These categories closely align with LinkedIn’s core workflows:

  • Recruiting
  • Job search
  • Sales outreach
  • Content creation

Privacy Capability Surface (Clarified)

From Chrome Web Store disclosures, these extensions collectively declare access to:

  • Personally identifiable information (1,754)
  • Website content (1,642)
  • Authentication information (950)
  • User activity (568)
  • Personal communications (339)

Important clarification:

This reflects what the extensions can access, not what LinkedIn collects.

What This Enables

1) Deterministic extension detection

Unlike canvas or audio fingerprinting, no inference, noise or binary result is required.

2) High-entropy fingerprinting

Extension combinations are sparse, user-specific and highly distinguishing. Including rare or private extensions increases uniqueness significantly.

3) Capability inference (key insight)

Extensions reveal more than identity. They reveal user workflows, tooling sophistication and automation capabilities.

Examples:

  • CRM tools → sales workflows
  • scraping tools → automation
  • AI assistants → content generation

This enables a profiling based on capability, not just identity.

Chrome-Specific Behavior

This mechanism depends on chrome-extension://, it applies to Chromium-based browsers, not to Firefox (moz-extension://)

What This Is (Precise Framing)

A client-side enumeration routine that iterates over a large, automatically maintained dataset of Chrome extension identifiers, probing each via the chrome-extension:// protocol to determine installation presence.

What this is not

This is not a vulnerability, or a proof of malicious intent, neither a user-specific targeting, but an observable behavior using available browser capabilities

External Context

A broader public investigation has explored similar behavior at scale:

That work reports large-scale extension probing and discusses potential implications.

This article focuses strictly on:

  • Observable client-side behavior
  • Dataset reconstruction
  • Distribution analysis

No assumptions are made about intent or server-side usage.

Final Thoughts

Most discussions about browser tracking focus on cookies, localStorage and third-party scripts.

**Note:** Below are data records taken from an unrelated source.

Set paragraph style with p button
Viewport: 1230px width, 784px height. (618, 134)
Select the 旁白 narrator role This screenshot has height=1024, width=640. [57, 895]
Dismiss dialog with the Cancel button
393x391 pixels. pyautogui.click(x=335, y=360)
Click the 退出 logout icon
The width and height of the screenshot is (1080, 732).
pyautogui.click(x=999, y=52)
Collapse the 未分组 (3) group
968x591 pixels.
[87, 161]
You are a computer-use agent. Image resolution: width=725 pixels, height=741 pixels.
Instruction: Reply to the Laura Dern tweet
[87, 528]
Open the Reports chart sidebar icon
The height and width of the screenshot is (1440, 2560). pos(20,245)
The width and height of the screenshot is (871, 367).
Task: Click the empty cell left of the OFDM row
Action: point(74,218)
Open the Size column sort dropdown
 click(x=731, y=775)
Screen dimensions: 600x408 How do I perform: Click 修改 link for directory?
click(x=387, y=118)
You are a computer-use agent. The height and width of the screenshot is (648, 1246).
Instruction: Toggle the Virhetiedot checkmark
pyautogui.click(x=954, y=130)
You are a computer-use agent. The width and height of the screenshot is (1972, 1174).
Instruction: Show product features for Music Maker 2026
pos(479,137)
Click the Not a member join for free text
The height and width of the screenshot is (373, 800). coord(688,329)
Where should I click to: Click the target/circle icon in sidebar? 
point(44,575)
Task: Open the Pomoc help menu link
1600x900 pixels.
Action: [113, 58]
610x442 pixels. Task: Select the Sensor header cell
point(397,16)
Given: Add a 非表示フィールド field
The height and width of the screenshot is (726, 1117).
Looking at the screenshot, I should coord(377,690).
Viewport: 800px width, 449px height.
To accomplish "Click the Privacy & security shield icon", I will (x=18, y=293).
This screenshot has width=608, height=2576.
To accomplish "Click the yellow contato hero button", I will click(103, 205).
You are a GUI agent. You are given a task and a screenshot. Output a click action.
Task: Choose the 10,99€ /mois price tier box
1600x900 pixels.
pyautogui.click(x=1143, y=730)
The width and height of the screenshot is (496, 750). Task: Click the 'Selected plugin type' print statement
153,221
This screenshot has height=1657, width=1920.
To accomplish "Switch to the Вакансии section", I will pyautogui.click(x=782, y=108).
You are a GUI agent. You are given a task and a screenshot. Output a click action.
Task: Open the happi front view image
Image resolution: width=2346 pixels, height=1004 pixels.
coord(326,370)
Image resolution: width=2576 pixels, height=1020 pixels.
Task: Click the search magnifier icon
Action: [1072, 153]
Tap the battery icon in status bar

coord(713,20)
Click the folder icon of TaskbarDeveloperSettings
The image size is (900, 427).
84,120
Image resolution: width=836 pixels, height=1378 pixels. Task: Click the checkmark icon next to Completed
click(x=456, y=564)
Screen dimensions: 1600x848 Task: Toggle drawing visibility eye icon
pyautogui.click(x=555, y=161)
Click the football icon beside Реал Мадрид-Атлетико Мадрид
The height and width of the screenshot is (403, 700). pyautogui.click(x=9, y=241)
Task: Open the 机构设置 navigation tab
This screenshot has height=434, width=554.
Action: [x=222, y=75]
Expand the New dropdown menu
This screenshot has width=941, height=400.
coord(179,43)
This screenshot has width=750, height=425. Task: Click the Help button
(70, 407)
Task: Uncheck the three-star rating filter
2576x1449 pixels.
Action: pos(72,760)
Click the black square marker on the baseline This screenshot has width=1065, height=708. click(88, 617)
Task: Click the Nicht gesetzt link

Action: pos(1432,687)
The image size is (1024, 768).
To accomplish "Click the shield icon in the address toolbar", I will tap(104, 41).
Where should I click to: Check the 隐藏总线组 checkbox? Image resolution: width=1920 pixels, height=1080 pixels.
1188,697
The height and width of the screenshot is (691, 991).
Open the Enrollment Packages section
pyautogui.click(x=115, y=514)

This mechanism operates differently. It actively enumerates the browser environment using a large, prebuilt dataset at scale, and entirely client-side.

Closing Insight

The dataset’s structure, combining high-adoption tools, niche extensions, and private distributions, suggests broad ingestion rather than selective curation.

This transforms extension detection from a simple compatibility check into a high-entropy, capability-aware signal about the user’s environment.